▶ [Directions]
Find the line below with "Where should I click to: Click the green" and the line with "The image size is (637, 435).". Output exactly those lines and everything between them, leaving out the pictures.
.....
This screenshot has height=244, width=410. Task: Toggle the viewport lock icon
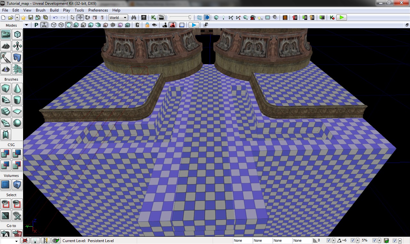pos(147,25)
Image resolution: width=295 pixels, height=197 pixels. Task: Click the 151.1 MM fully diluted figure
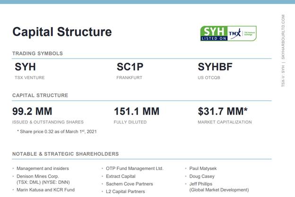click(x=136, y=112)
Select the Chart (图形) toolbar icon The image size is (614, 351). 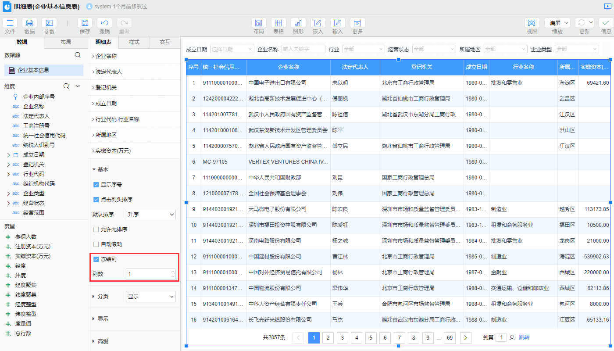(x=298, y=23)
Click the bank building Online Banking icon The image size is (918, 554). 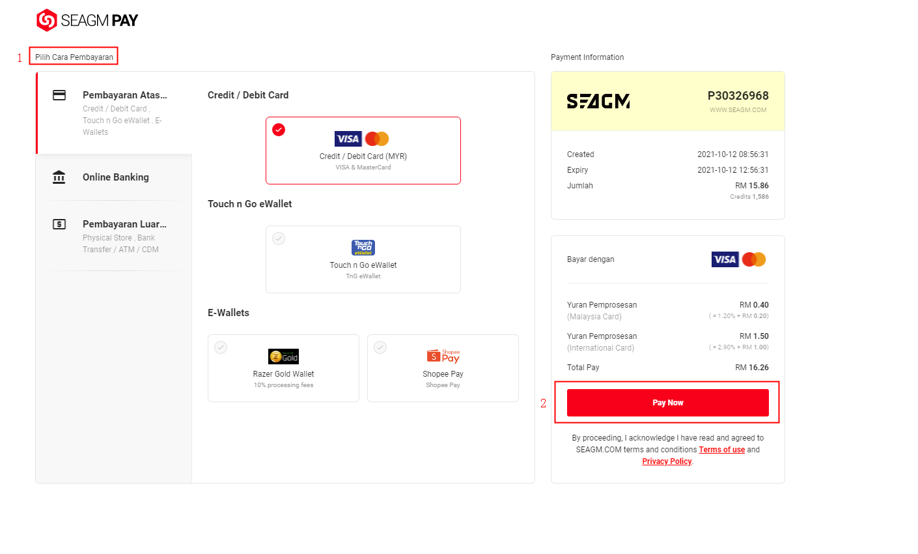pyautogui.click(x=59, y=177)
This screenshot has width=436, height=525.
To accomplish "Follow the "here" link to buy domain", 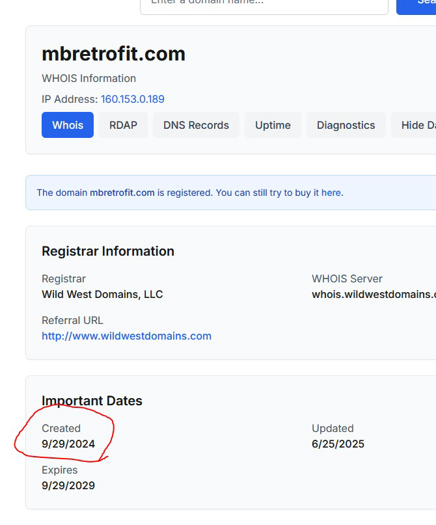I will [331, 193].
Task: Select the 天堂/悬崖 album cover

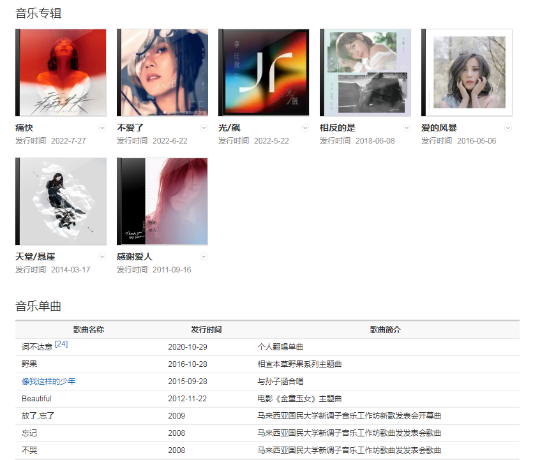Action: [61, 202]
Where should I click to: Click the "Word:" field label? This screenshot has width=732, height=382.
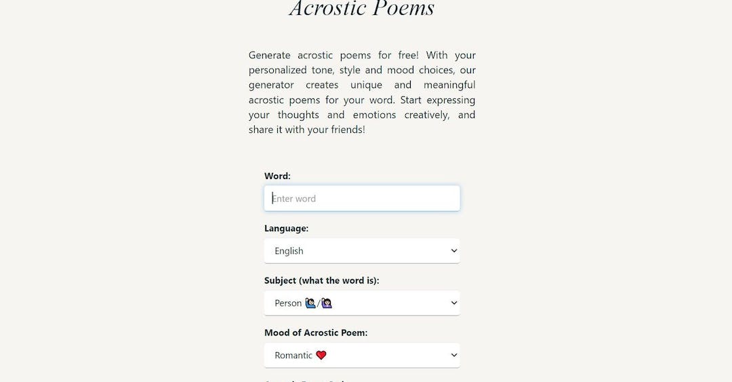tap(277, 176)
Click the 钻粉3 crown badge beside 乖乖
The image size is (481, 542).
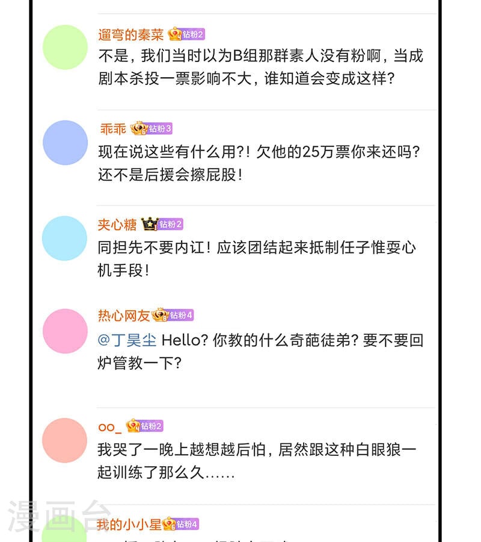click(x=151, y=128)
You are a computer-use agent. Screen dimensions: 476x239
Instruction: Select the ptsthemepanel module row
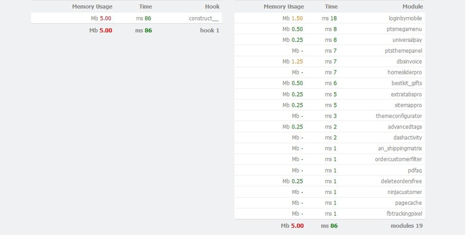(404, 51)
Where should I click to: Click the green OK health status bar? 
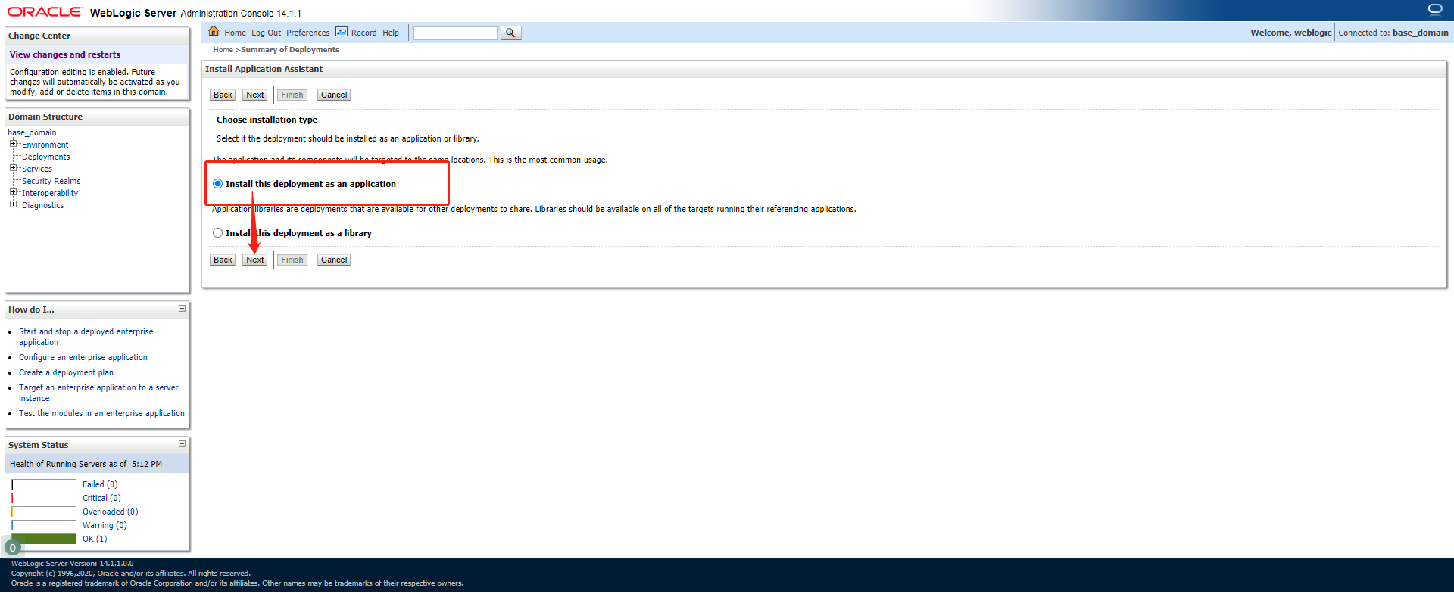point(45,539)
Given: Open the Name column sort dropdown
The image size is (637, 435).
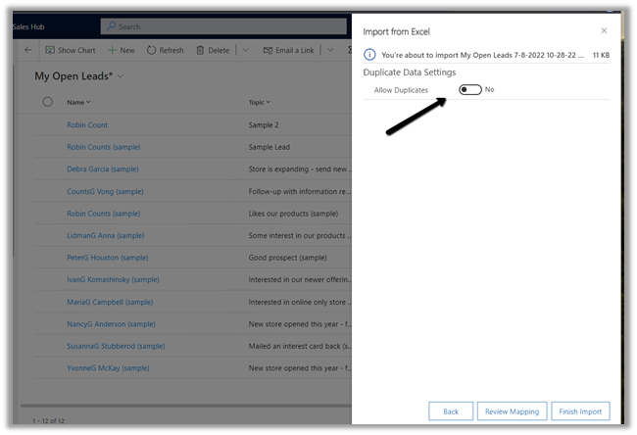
.....
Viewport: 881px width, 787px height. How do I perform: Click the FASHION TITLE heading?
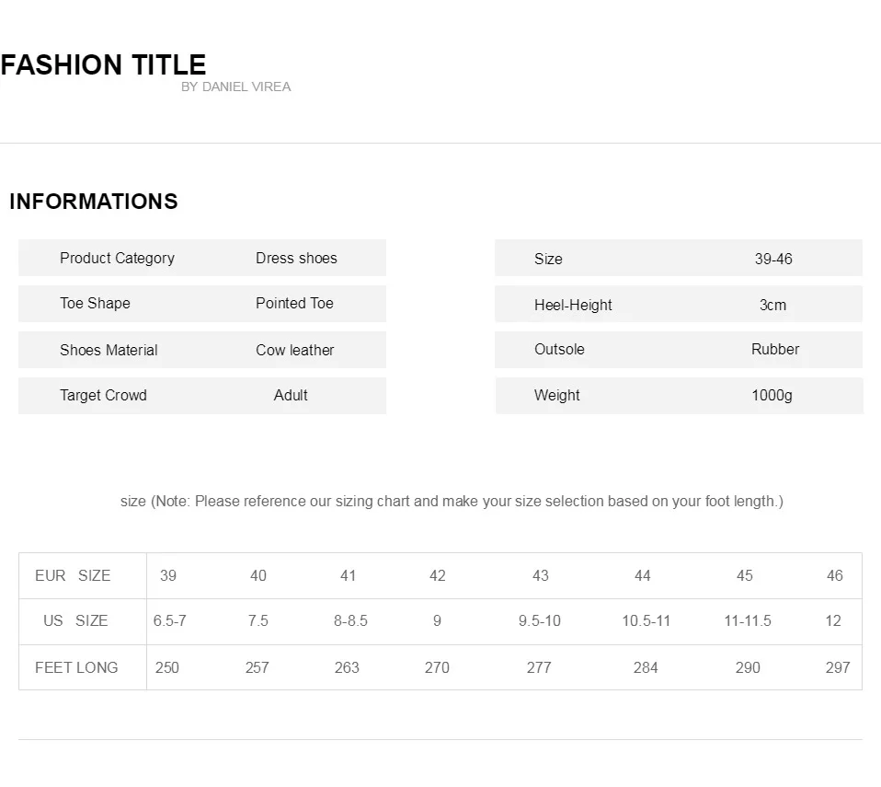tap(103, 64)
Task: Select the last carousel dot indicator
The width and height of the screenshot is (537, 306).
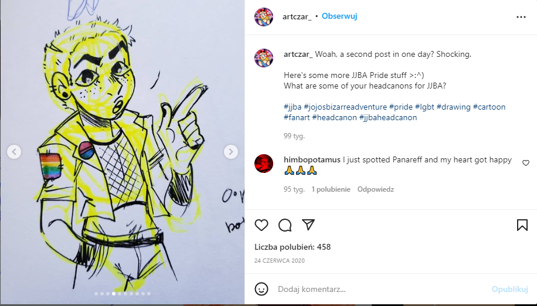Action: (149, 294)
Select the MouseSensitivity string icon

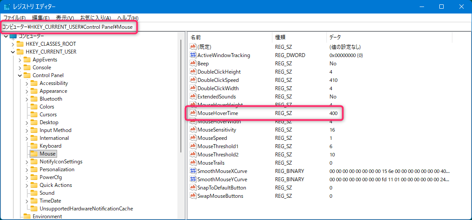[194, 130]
.....
▶ [Output for this task]
Where should I click to: Click the green OK health status bar? 
point(45,539)
Given: Open the Name column sort dropdown
The image size is (637, 435).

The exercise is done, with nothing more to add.